My vision is for Floral Street to become a “clean” lifestyle brand. I strongly believe that by leading by example you empower others and the more successful your business, the more change you can influence. I want to give consumers the opportunity to feel good and make better choices that bring sustainable beauty to their everyday life.
IMAGE: floralstreet.com.
We have just launched our ethical and vegan collections of candles and diffusers, which has taken our eco-credentials and joyful approach into the home. When we were developing them, I realised what we don’t put in is just as important as what we do put in, so we have taken out all harmful elements. This enables the sustainable fine fragrance to shine though so you can “bloom wherever you are”.

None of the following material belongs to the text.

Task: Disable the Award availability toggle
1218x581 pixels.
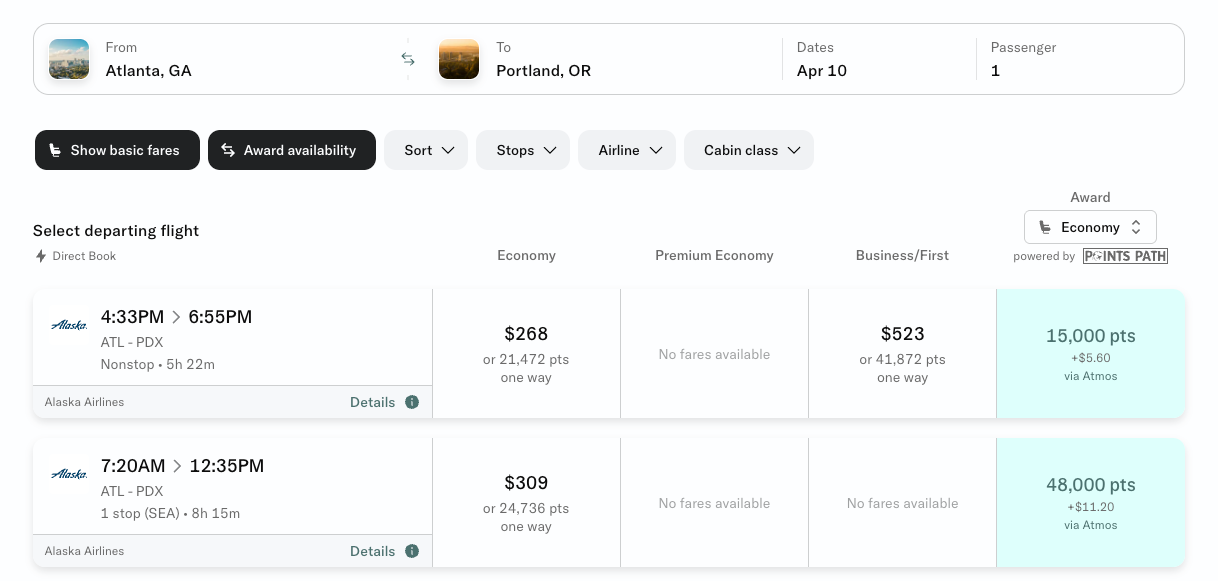Action: 292,150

Using scent within different spaces can make you feel good and better about life. It’s about self-care and creating the right “mood,” reflecting how you want to feel.
IMAGE: floralstreet.com
Partnerships are also important if you are a small brand. By connecting with others and being part of bigger movements or collaborations, you can tell your story in new and different ways.
As an independent, British brand I was honoured when we were recently chosen as the first fragrance partner of the internationally renowned Van Gogh Museum in Amsterdam, the Netherlands.
This four-year partnership enables us to connect with a diverse audience globally in appreciation of fine art and fine fragrance. Our first launch is Sunflower Pop, inspired by Van Gogh’s famous Sunflowers masterpiece and his citation “If one truly loves nature, one finds beauty everywhere.”